- Aim of the task -
Can you continue the forum post below about trimming FFT-processed terms, picking up right after its final sentence?

- Reading text -
Is it possible to trim FFT processed term without inversing it?

Правка en2, от haleyk100198, 2017-07-22 21:56:39

Problem

Given (x+a1) * (x+a2) * (x+a3) * ... * (x+an), find the coefficient of the term x^k.

In the case of n, k <= 10^5, one way to approach the problem is to use FFT to convolute the terms layer by layer, by eventually raising the maximum power of the terms. (i.e. evaluate the terms grouped in two, four, eight etc. terms) The time complexity of this approach is around O(N*log^2(N)).

In another case where k << n, where k is way smaller than n, or in this case of: (a1*x^k + a2* x^(k-1) + .... + ak) * (b1*x^k + .... + bk) * (c1*x^k + ... + ck) * ..... (n polymials of x^k)

Where O((n*k)log(n*k)) is on the verge of risking TLE

I wonder if it is possible to trim the terms so that we don't have to evaluate beyond k <= 2^i terms as if we are convoluting the polynomials with brute force.

- Data shown -
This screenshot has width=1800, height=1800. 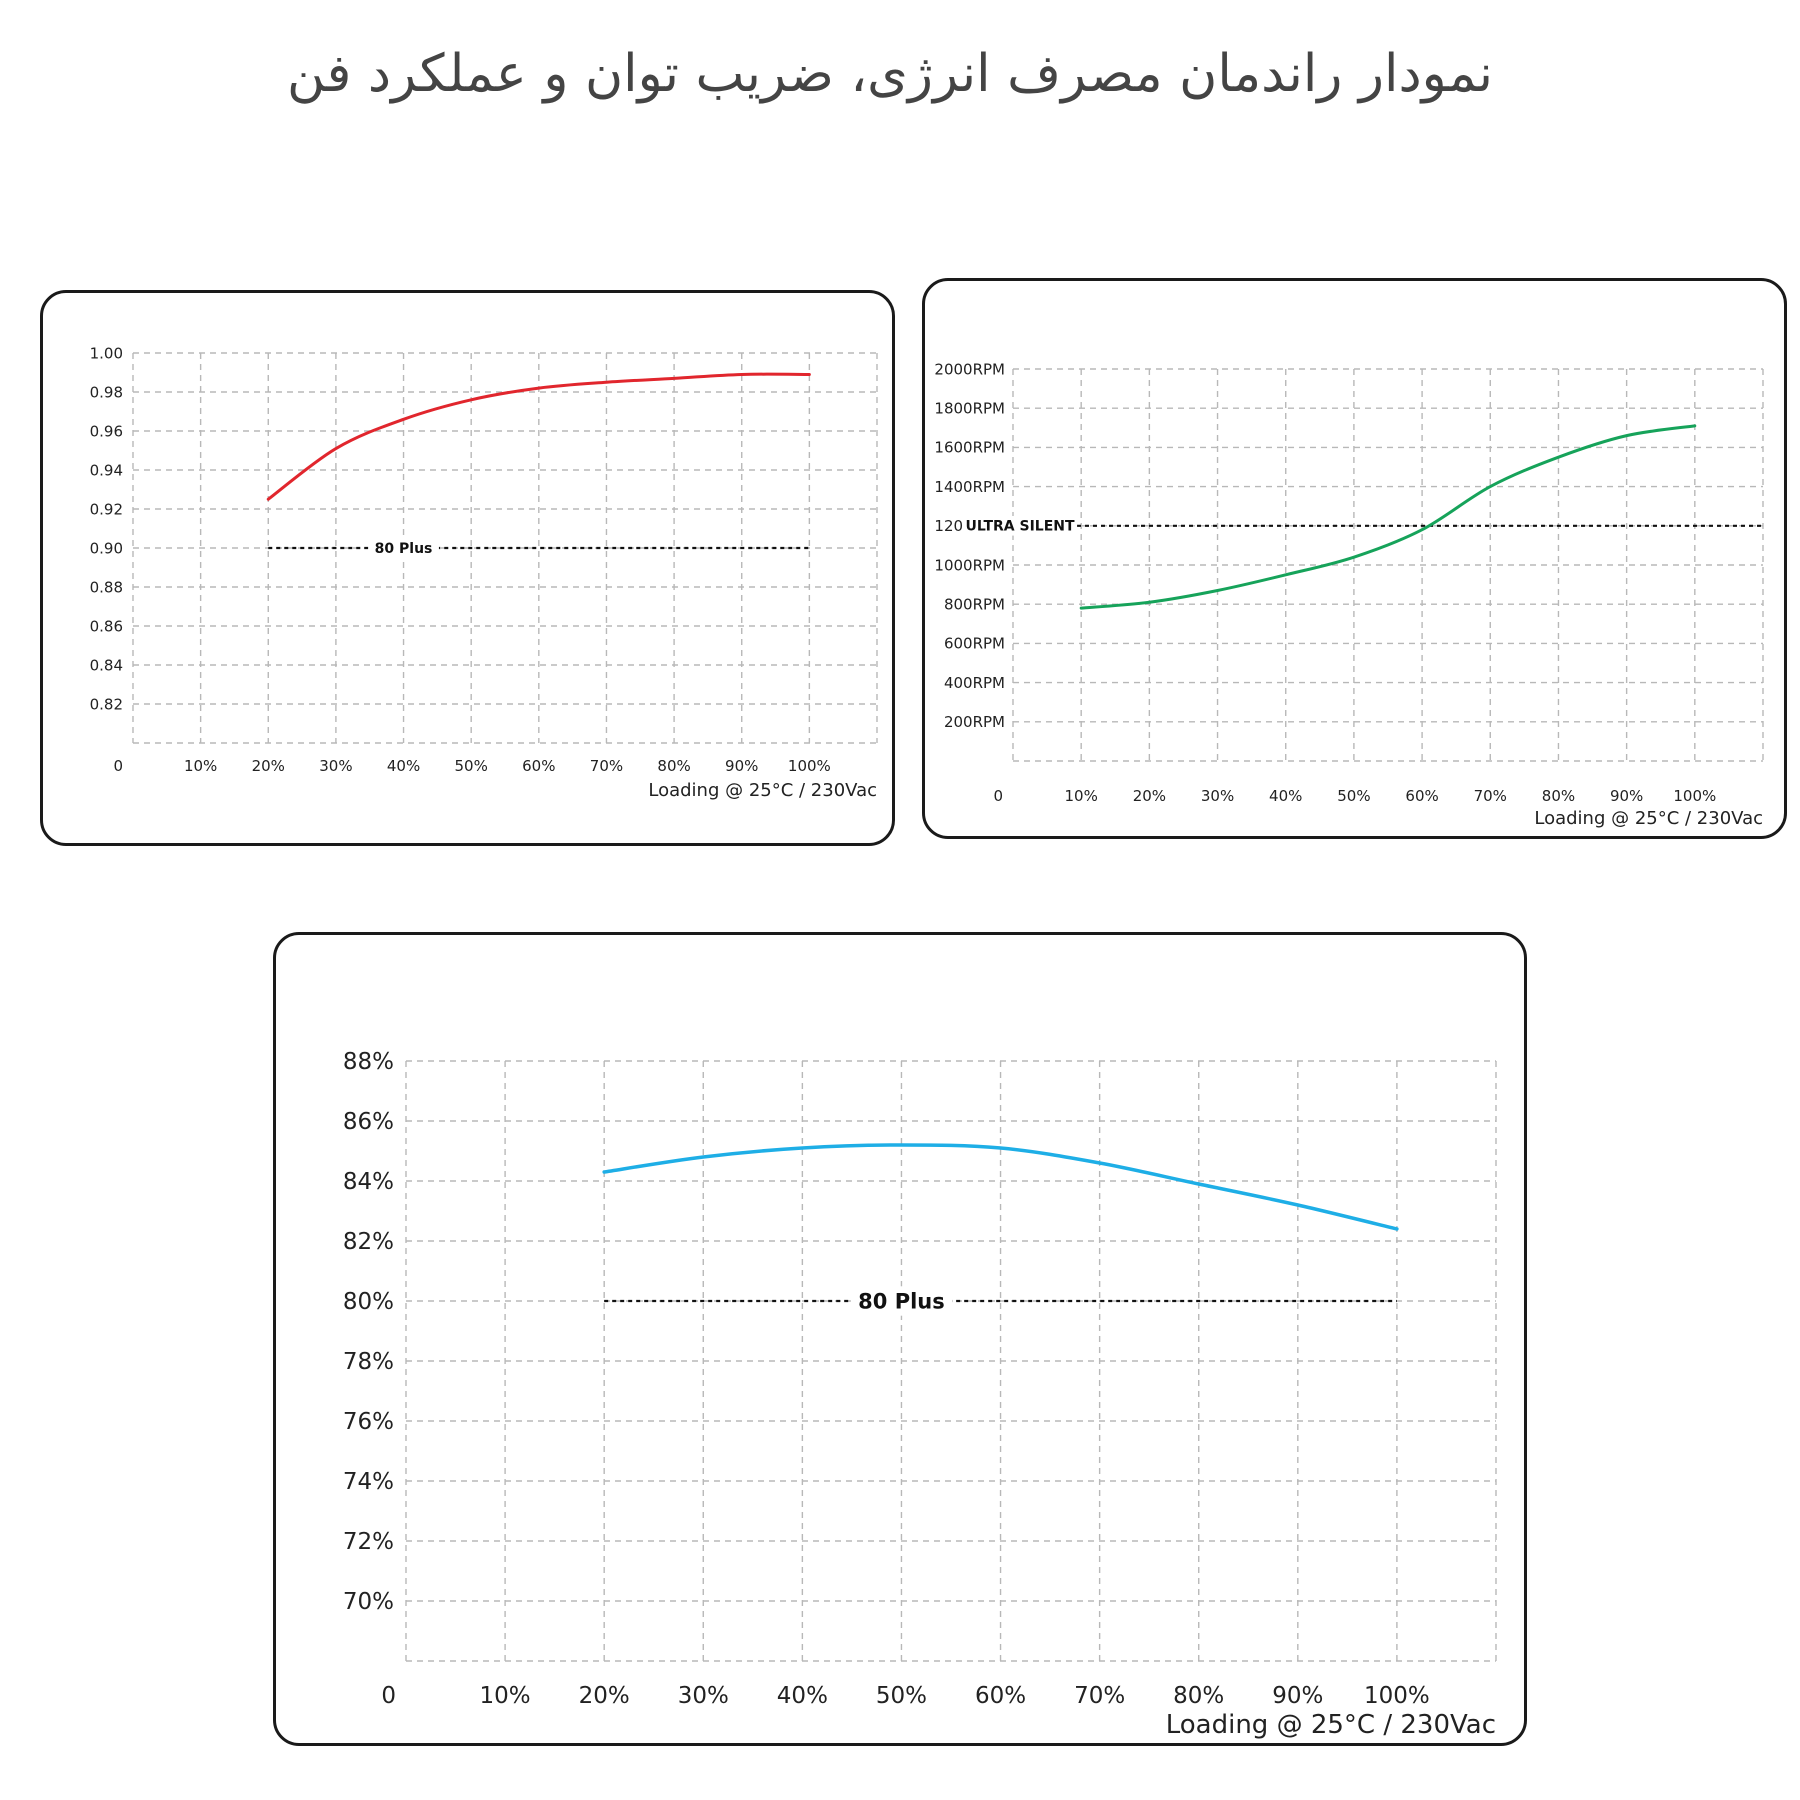 I want to click on power-factor-y-tick-label: 0.94, so click(x=106, y=470).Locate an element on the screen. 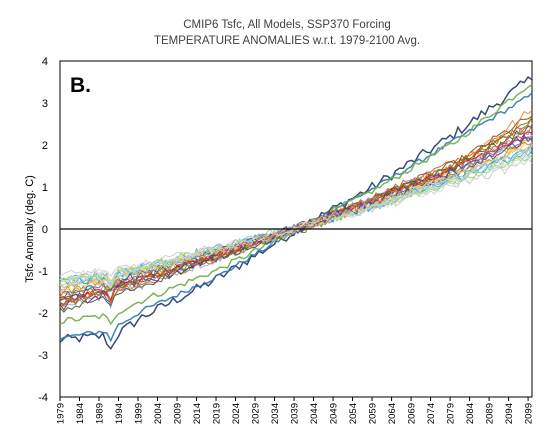  y-tick-label: -4 is located at coordinates (43, 398).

- Task result -
As all the original terms have effect on all values after FFT, I assume that one could not naively extract the least significant 2^i terms from the FFT array, so inverse FFT should be applied before trimming (And O(nlogn) isn't too expensive anyways). Yet, I would like to know if there exist an approach which works around this step.


Inspired by: https://www.hackerrank.com/challenges/permutation-equations

There exists a solution which involves finding the coefficient of (x+n-2) * (x+n-1) * ... (x+2) where k <= 60.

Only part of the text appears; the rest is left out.